■ **WRITTEN REQUEST**
Put every line of the items below into a Markdown table with the columns "Row" and "Item", numbering each row and omitting blank lines.

::::::::

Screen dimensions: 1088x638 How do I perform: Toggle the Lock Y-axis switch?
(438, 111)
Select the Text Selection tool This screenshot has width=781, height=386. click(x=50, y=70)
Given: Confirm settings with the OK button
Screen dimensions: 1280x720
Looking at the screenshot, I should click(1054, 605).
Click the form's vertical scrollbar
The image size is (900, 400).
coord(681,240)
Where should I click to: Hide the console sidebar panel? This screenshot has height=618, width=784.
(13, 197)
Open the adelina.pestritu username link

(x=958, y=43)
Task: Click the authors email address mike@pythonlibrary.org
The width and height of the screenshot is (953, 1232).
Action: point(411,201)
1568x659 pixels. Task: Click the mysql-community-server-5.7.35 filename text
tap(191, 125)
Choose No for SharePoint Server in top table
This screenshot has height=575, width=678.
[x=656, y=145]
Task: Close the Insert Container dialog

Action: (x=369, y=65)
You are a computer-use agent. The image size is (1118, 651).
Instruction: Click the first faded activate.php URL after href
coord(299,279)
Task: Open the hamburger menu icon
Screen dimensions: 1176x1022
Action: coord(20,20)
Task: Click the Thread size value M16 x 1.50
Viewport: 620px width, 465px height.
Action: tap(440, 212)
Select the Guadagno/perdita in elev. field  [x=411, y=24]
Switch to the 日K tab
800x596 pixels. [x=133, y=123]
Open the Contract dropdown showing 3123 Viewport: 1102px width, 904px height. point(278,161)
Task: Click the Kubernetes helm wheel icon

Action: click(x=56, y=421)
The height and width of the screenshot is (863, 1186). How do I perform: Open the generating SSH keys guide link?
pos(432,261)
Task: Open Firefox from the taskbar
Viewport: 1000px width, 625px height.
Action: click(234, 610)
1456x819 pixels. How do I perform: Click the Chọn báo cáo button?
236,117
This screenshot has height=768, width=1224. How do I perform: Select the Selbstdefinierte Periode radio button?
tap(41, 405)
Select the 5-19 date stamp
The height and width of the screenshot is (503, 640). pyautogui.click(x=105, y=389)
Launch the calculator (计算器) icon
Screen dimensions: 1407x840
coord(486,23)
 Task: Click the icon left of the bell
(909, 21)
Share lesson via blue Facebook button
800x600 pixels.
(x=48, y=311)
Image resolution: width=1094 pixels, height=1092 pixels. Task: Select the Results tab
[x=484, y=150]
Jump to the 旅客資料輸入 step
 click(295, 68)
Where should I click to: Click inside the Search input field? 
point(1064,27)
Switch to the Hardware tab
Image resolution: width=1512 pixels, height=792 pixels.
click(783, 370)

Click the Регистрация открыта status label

::::::::

■ **CORRECT OUTPUT**
| Row | Item |
|---|---|
| 1 | Screen dimensions: 1088x638 How do I perform: Toggle the Lock Y-axis switch? |
| 2 | (438, 111) |
| 3 | Select the Text Selection tool This screenshot has width=781, height=386. click(x=50, y=70) |
| 4 | Given: Confirm settings with the OK button |
| 5 | Screen dimensions: 1280x720 |
| 6 | Looking at the screenshot, I should click(1054, 605). |
| 7 | Click the form's vertical scrollbar |
| 8 | The image size is (900, 400). |
| 9 | coord(681,240) |
| 10 | Where should I click to: Hide the console sidebar panel? This screenshot has height=618, width=784. |
| 11 | (13, 197) |
| 12 | Open the adelina.pestritu username link |
| 13 | (x=958, y=43) |
| 14 | Task: Click the authors email address mike@pythonlibrary.org |
| 15 | The width and height of the screenshot is (953, 1232). |
| 16 | Action: point(411,201) |
| 17 | 1568x659 pixels. Task: Click the mysql-community-server-5.7.35 filename text |
| 18 | tap(191, 125) |
| 19 | Choose No for SharePoint Server in top table |
| 20 | This screenshot has height=575, width=678. |
| 21 | [x=656, y=145] |
| 22 | Task: Close the Insert Container dialog |
| 23 | Action: (x=369, y=65) |
| 24 | You are a computer-use agent. The image size is (1118, 651). |
| 25 | Instruction: Click the first faded activate.php URL after href |
| 26 | coord(299,279) |
| 27 | Task: Open the hamburger menu icon |
| 28 | Screen dimensions: 1176x1022 |
| 29 | Action: coord(20,20) |
| 30 | Task: Click the Thread size value M16 x 1.50 |
| 31 | Viewport: 620px width, 465px height. |
| 32 | Action: tap(440, 212) |
| 33 | Select the Guadagno/perdita in elev. field  [x=411, y=24] |
| 34 | Switch to the 日K tab |
| 35 | 800x596 pixels. [x=133, y=123] |
| 36 | Open the Contract dropdown showing 3123 Viewport: 1102px width, 904px height. point(278,161) |
| 37 | Task: Click the Kubernetes helm wheel icon |
| 38 | Action: click(x=56, y=421) |
| 39 | The height and width of the screenshot is (863, 1186). How do I perform: Open the generating SSH keys guide link? |
| 40 | pos(432,261) |
| 41 | Task: Open Firefox from the taskbar |
| 42 | Viewport: 1000px width, 625px height. |
| 43 | Action: click(234, 610) |
| 44 | 1456x819 pixels. How do I perform: Click the Chọn báo cáo button? |
| 45 | 236,117 |
| 46 | This screenshot has height=768, width=1224. How do I perform: Select the Selbstdefinierte Periode radio button? |
| 47 | tap(41, 405) |
| 48 | Select the 5-19 date stamp |
| 49 | The height and width of the screenshot is (503, 640). pyautogui.click(x=105, y=389) |
| 50 | Launch the calculator (计算器) icon |
| 51 | Screen dimensions: 1407x840 |
| 52 | coord(486,23) |
| 53 |  Task: Click the icon left of the bell |
| 54 | (909, 21) |
| 55 | Share lesson via blue Facebook button |
| 56 | 800x600 pixels. |
| 57 | (x=48, y=311) |
| 58 | Image resolution: width=1094 pixels, height=1092 pixels. Task: Select the Results tab |
| 59 | [x=484, y=150] |
| 60 | Jump to the 旅客資料輸入 step |
| 61 |  click(295, 68) |
| 62 | Where should I click to: Click inside the Search input field?  |
| 63 | point(1064,27) |
| 64 | Switch to the Hardware tab |
| 65 | Image resolution: width=1512 pixels, height=792 pixels. |
| 66 | click(783, 370) |
| 67 | Click the Регистрация открыта status label |